Sir David Omand made his claims in a speech at this week’s London Conference on globalisation, which discussed the role government intelligence services have in preventing the Internet developing in ways “we really don’t like”.
He claimed: “The hard fact is most of the Internet wouldn’t operate at all today were it not for the huge value of our personal data, which is hoovered up and sold up for marketing purposes. Without that you wouldn’t have Google free to use.”
His claims seem to chime with the views of NSA whistleblower Edward Snowden, who recently claimed the likes of Google and Facebook for not doing enough to protect users’ privacy because their business models are based on gathering data to sell advertising to brand owners.
Omand, who served as director of GCHQ from 1996 to 1997 and was a key figure Tony Blair’s Labour Government, said strong mechanisms overseeing the Internet were essential in order to legitimise every kind of online law enforcement activity.
“The intelligence and security committee has new powers, they can demand information,” he said. “They’re on trial and if they do a good job of the current inquiries, good.

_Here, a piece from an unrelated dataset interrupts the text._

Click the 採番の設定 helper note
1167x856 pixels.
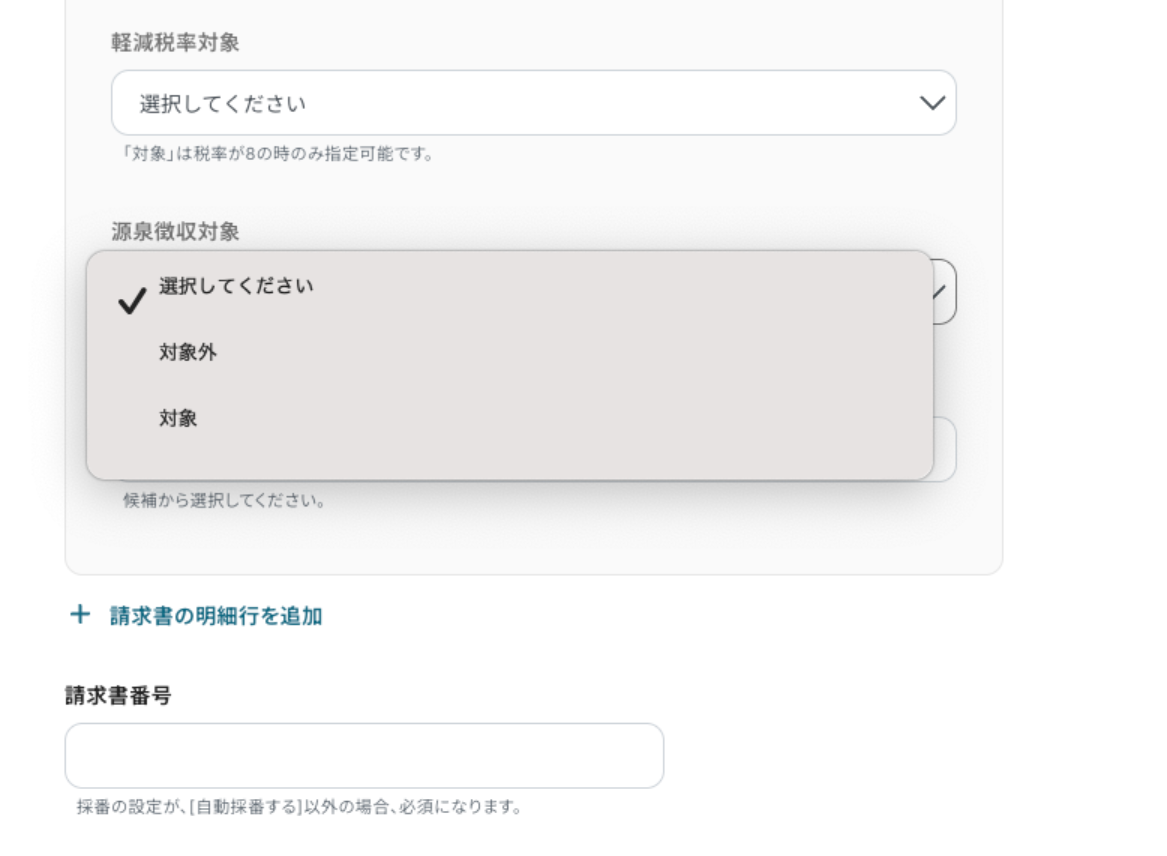(300, 807)
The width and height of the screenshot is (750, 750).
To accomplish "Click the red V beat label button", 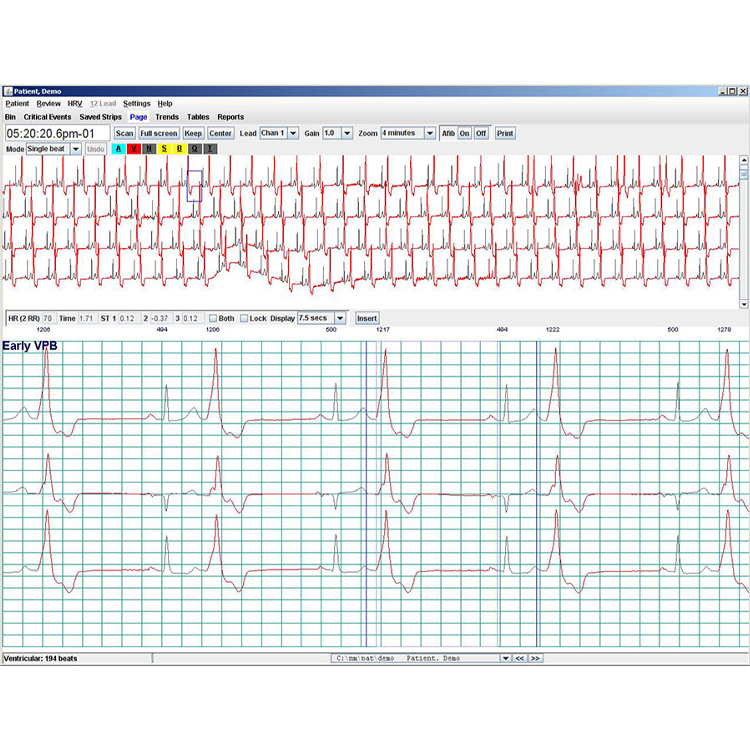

If not, they will have to be beefed up.”
But in light of the Snowden Prismgate scandal, Vodafone external affairs director Matthew Kirk told the conference that there should be a new era of transparency from the Government.
He added: “The lesson I’ve drawn out of the Snowden allegations is that governments need to be much clearer about the purpose for which they infringe on citizens’ privacy; about the agencies that have the legal power to do so; about the authority about which it’s done; and, critically, about transparency and accountability systems.”